Pointing records for text and elements:
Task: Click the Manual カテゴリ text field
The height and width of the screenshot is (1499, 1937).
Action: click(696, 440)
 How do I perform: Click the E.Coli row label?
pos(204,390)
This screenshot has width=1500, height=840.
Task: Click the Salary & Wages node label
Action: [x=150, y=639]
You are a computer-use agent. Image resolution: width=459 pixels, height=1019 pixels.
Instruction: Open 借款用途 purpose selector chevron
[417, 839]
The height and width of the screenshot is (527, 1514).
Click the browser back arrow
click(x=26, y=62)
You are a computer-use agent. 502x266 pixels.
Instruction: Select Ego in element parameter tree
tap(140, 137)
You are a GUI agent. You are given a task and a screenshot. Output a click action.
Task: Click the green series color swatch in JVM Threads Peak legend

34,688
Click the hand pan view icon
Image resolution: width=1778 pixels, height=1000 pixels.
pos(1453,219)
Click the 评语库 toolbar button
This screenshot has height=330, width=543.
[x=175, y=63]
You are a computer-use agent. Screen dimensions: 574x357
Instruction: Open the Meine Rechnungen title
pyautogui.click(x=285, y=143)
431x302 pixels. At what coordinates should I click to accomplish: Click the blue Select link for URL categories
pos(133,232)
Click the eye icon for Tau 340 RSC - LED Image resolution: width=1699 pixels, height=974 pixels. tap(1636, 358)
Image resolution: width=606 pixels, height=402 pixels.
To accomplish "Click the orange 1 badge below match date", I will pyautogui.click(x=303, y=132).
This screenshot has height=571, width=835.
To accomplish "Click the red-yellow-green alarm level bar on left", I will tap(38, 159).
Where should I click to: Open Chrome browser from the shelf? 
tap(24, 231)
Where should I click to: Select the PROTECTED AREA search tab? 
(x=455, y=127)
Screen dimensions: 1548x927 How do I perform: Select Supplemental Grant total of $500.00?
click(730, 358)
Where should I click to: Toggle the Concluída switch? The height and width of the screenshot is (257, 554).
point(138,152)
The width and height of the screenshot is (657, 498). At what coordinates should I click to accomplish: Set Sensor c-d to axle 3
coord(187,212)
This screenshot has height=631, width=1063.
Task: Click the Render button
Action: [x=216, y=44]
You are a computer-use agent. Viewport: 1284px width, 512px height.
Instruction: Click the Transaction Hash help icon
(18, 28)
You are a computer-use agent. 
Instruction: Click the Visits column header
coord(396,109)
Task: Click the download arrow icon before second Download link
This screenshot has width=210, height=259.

TASK PROMPT: Copy the lines of the listing verbatim, starting at the line that contains "Where should I click to: Toggle" and ending at the line that contains "Action: [x=216, y=44]".

FULL RESPONSE:
Where should I click to: Toggle the Concluída switch? The height and width of the screenshot is (257, 554).
point(138,152)
The width and height of the screenshot is (657, 498). At what coordinates should I click to accomplish: Set Sensor c-d to axle 3
coord(187,212)
This screenshot has height=631, width=1063.
Task: Click the Render button
Action: [x=216, y=44]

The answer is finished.